JOB
Reproduce the material below, starting at its first line and continuing through the line that contains "so click(x=1670, y=120).", keeping every character unchanged.
**** ENTRIES PROVIDED
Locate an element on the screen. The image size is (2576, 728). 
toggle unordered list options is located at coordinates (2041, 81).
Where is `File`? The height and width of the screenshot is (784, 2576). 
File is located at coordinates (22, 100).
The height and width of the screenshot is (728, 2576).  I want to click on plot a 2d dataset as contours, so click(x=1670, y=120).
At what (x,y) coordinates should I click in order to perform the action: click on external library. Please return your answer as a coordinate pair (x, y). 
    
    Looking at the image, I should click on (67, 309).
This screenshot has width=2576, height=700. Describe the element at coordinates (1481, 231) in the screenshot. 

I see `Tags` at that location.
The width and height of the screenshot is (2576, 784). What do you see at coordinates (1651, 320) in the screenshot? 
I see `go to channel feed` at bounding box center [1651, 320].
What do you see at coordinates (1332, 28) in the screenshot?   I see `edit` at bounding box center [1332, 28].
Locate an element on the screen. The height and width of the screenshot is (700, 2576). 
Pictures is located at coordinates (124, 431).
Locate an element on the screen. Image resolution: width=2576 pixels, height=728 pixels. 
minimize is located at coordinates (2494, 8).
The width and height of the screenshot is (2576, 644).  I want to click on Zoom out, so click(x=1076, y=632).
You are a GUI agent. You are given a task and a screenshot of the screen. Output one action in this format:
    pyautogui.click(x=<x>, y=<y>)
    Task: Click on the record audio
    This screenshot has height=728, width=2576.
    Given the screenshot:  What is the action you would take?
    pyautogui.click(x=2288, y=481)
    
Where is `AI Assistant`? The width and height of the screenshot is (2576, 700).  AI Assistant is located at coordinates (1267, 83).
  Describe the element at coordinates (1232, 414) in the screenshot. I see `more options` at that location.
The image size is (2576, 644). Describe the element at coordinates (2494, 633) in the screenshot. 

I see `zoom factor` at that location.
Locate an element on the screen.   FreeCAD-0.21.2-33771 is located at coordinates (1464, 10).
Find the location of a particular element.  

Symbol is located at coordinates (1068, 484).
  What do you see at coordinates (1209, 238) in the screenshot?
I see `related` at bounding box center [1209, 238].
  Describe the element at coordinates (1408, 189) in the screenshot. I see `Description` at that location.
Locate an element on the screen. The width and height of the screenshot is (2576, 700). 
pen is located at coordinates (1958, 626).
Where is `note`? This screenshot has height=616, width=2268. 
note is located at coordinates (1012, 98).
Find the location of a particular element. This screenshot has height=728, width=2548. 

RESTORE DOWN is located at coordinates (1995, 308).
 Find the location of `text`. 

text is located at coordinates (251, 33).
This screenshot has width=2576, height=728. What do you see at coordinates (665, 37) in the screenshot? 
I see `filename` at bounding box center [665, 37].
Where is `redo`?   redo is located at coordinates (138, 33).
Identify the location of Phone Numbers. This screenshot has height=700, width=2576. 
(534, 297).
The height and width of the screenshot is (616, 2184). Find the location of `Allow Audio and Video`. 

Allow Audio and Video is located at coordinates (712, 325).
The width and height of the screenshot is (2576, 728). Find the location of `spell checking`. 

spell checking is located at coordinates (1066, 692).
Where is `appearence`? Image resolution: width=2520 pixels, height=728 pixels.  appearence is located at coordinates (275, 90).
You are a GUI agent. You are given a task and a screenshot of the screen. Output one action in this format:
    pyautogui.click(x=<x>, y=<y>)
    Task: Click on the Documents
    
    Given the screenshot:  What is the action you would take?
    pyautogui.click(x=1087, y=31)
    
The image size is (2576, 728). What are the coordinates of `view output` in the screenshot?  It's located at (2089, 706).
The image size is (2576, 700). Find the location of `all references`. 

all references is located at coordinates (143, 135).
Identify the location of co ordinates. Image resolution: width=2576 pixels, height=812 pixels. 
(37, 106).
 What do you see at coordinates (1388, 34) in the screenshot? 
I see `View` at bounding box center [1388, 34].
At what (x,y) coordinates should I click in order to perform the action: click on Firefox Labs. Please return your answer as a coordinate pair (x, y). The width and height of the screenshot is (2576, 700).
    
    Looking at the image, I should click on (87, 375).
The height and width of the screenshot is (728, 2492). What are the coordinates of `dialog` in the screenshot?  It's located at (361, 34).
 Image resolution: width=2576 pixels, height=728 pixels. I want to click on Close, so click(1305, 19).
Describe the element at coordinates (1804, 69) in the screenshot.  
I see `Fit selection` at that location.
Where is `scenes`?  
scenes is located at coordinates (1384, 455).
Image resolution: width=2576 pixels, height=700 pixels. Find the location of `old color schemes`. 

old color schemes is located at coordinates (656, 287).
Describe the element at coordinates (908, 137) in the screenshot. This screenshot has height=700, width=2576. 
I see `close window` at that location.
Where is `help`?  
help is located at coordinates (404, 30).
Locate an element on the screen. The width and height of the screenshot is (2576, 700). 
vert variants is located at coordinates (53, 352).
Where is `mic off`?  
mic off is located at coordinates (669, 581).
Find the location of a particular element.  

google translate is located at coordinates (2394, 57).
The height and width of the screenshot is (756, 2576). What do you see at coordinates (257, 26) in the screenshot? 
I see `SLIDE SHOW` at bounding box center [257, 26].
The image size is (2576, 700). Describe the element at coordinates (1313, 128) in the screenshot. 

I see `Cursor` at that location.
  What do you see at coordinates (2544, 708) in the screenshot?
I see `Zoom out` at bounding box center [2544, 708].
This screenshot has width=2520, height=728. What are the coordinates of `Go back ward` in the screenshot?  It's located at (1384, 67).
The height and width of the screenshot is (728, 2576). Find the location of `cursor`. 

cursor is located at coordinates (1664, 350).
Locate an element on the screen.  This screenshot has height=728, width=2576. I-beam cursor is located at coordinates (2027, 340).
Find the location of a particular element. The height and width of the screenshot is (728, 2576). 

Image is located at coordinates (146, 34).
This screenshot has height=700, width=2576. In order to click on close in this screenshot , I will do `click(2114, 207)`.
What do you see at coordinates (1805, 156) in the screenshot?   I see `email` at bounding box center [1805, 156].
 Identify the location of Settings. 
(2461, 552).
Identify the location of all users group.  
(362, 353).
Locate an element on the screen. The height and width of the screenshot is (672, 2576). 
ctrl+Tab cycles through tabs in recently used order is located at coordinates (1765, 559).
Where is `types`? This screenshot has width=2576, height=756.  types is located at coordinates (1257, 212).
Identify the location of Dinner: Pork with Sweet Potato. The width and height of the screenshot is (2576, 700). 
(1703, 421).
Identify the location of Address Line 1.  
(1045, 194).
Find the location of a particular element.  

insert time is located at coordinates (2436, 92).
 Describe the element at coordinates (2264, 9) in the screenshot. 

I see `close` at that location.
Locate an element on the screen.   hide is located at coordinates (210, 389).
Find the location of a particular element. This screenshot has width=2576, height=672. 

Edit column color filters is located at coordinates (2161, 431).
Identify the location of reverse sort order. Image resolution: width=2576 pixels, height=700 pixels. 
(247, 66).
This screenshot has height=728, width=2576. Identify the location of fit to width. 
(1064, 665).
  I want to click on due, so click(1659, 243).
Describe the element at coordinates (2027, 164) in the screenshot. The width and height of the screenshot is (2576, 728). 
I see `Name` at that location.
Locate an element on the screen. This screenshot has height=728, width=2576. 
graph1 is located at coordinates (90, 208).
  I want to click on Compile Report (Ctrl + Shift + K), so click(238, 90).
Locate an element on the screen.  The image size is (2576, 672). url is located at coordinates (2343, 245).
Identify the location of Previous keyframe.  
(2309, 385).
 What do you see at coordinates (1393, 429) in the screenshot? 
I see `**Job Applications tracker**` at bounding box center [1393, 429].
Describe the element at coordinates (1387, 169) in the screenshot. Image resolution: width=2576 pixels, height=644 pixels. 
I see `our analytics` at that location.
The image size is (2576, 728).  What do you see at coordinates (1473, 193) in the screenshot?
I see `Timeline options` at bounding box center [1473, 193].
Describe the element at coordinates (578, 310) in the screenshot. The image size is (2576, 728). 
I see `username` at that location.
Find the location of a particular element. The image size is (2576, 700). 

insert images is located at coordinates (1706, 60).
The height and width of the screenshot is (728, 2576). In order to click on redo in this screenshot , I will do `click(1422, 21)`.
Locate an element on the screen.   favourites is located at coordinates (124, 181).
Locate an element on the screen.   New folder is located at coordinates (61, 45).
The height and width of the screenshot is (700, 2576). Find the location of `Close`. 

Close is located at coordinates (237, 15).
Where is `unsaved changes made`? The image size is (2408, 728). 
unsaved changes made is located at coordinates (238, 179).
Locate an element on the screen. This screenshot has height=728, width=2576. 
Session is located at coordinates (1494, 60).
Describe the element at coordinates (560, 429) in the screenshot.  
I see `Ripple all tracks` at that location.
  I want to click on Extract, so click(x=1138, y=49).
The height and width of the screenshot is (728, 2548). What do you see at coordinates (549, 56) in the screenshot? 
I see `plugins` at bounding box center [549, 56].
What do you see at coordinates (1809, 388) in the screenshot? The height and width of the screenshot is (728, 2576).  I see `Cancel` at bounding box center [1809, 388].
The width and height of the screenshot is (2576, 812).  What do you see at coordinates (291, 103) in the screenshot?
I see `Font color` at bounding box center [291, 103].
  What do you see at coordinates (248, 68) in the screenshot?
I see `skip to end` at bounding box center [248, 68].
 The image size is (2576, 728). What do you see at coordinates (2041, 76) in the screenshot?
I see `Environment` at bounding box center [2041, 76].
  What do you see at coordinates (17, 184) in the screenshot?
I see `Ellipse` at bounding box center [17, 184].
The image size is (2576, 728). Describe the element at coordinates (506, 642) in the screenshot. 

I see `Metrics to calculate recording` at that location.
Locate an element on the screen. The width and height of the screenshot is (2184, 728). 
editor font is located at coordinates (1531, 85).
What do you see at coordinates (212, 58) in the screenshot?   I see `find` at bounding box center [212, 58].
********
RESULT OF THIS EXERCISE
Locate an element on the screen. The image size is (2576, 728). 
toggle unordered list options is located at coordinates (2041, 81).
Where is `File`? The height and width of the screenshot is (784, 2576). 
File is located at coordinates (22, 100).
The height and width of the screenshot is (728, 2576).  I want to click on plot a 2d dataset as contours, so click(x=1670, y=120).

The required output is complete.